- [Task objective]: Write what comes next in the personal blog entry below, about starting summer, flying lessons, and getting ready for college, picking up after its final sentence.

====== Source extract ======

I would like to thank god. the sun. the moon, stars, and the entire world...for giving me the best happy pill anyone could every ask for. it is causing me to jump around in circles multiple times. and.i.like.it.
shopping for a comforter and blankets for college opened me up to how siked i am for it all....! (although not looking forward to an orientation that will take me TWO days away from my friends).
(shoutout to my new, and such inspiring friends)
sleep.eat.breathe.mmuusssiiicc!!!!
<3-me. | | |
| Summer has offically begun. Yippee.
Working is so nice. I know that sounds so stupid, but it's finally cool to fall back into some sort of routine. Flying is always a plus, as I finally have gotten ahold of landings in the big ol' Cessna 172. It's finally feels like my plane, like the 150. yay.
I'm so excited sly is coming home. I can't wait to see him...so shout out to the bestest buddy ever. I'm going to miss his phone calls so much when he goes to Iraq.

====== Information provided ======

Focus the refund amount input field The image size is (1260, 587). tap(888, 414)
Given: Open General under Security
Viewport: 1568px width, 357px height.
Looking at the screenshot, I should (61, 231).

======

- [Output below]:
What to say? I should be at the beach tonite, drinking and smoking my night away, right? I am going to just tell everyone straight out- I left the beach, yes. I left Senior Week. Call me a total loser, but it was out.of.control. I hated it, and I made the decision basically right when I got there. People like to think that I am being oblivious because "You are going to see this in college, Maria." Yes, I am fully aware of that. Yes, I believe that I can find other people who don't want to party on weeknights, when SW is all about just that (oh- with the police added in as well). Haha. Is there any harm in that? I am not going to force myself to think of all whatever the hell is happening down there to be enjoyable at any rate. Seeing people drunk and high is not a fun thing, for me, anyways. I felt such sincere pity seeing people I knew like they were, it almost made me cry. So please, laugh at me all you want, because I guess it's a "bad" thing if I don't want to have any regrets during my life.
If I have to go down doing what I believe to be the right thing, then so be it.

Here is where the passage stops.